▶ **CONSIGNE**
Recopiez à l'identique toutes les lignes ci-dessous, sans en modifier un seul caractère.

▶ **DONNÉES**
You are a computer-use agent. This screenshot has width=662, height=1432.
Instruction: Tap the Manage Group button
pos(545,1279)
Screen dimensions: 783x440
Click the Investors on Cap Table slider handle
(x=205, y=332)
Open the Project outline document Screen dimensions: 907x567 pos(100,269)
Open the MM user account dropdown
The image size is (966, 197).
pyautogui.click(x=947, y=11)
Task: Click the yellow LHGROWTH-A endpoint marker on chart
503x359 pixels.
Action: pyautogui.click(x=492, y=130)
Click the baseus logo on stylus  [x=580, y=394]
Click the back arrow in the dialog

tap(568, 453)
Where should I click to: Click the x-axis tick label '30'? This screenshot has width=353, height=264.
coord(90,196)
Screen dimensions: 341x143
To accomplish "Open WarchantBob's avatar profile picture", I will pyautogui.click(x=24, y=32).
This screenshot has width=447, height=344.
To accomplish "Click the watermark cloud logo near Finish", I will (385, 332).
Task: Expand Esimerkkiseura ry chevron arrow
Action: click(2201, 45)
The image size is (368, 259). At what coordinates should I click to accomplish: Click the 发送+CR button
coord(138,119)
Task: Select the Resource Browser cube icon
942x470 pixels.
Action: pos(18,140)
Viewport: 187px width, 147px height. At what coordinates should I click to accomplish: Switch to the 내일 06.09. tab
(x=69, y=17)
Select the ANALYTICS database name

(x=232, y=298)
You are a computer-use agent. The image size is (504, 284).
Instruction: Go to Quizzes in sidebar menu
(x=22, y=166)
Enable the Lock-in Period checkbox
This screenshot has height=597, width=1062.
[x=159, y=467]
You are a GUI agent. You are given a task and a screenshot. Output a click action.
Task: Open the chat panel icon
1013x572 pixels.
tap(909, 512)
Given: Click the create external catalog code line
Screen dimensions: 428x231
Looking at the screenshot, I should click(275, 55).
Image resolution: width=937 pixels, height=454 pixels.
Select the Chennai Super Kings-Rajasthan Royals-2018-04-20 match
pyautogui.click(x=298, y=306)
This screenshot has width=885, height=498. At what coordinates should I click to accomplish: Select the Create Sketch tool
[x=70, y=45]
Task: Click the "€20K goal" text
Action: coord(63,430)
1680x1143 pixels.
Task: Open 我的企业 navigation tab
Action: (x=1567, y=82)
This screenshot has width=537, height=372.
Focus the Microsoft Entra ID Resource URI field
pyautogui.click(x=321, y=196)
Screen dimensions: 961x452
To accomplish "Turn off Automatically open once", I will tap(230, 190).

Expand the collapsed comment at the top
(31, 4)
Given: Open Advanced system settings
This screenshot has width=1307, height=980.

▶ **CORRIGÉ**
You are a computer-use agent. This screenshot has width=662, height=1432.
Instruction: Tap the Manage Group button
pos(545,1279)
Screen dimensions: 783x440
Click the Investors on Cap Table slider handle
(x=205, y=332)
Open the Project outline document Screen dimensions: 907x567 pos(100,269)
Open the MM user account dropdown
The image size is (966, 197).
pyautogui.click(x=947, y=11)
Task: Click the yellow LHGROWTH-A endpoint marker on chart
503x359 pixels.
Action: pyautogui.click(x=492, y=130)
Click the baseus logo on stylus  [x=580, y=394]
Click the back arrow in the dialog

tap(568, 453)
Where should I click to: Click the x-axis tick label '30'? This screenshot has width=353, height=264.
coord(90,196)
Screen dimensions: 341x143
To accomplish "Open WarchantBob's avatar profile picture", I will pyautogui.click(x=24, y=32).
This screenshot has width=447, height=344.
To accomplish "Click the watermark cloud logo near Finish", I will (385, 332).
Task: Expand Esimerkkiseura ry chevron arrow
Action: click(2201, 45)
The image size is (368, 259). At what coordinates should I click to accomplish: Click the 发送+CR button
coord(138,119)
Task: Select the Resource Browser cube icon
942x470 pixels.
Action: pos(18,140)
Viewport: 187px width, 147px height. At what coordinates should I click to accomplish: Switch to the 내일 06.09. tab
(x=69, y=17)
Select the ANALYTICS database name

(x=232, y=298)
You are a computer-use agent. The image size is (504, 284).
Instruction: Go to Quizzes in sidebar menu
(x=22, y=166)
Enable the Lock-in Period checkbox
This screenshot has height=597, width=1062.
[x=159, y=467]
You are a GUI agent. You are given a task and a screenshot. Output a click action.
Task: Open the chat panel icon
1013x572 pixels.
tap(909, 512)
Given: Click the create external catalog code line
Screen dimensions: 428x231
Looking at the screenshot, I should click(275, 55).
Image resolution: width=937 pixels, height=454 pixels.
Select the Chennai Super Kings-Rajasthan Royals-2018-04-20 match
pyautogui.click(x=298, y=306)
This screenshot has width=885, height=498. At what coordinates should I click to accomplish: Select the Create Sketch tool
[x=70, y=45]
Task: Click the "€20K goal" text
Action: coord(63,430)
1680x1143 pixels.
Task: Open 我的企业 navigation tab
Action: (x=1567, y=82)
This screenshot has width=537, height=372.
Focus the Microsoft Entra ID Resource URI field
pyautogui.click(x=321, y=196)
Screen dimensions: 961x452
To accomplish "Turn off Automatically open once", I will tap(230, 190).

Expand the collapsed comment at the top
(31, 4)
Given: Open Advanced system settings
This screenshot has width=1307, height=980.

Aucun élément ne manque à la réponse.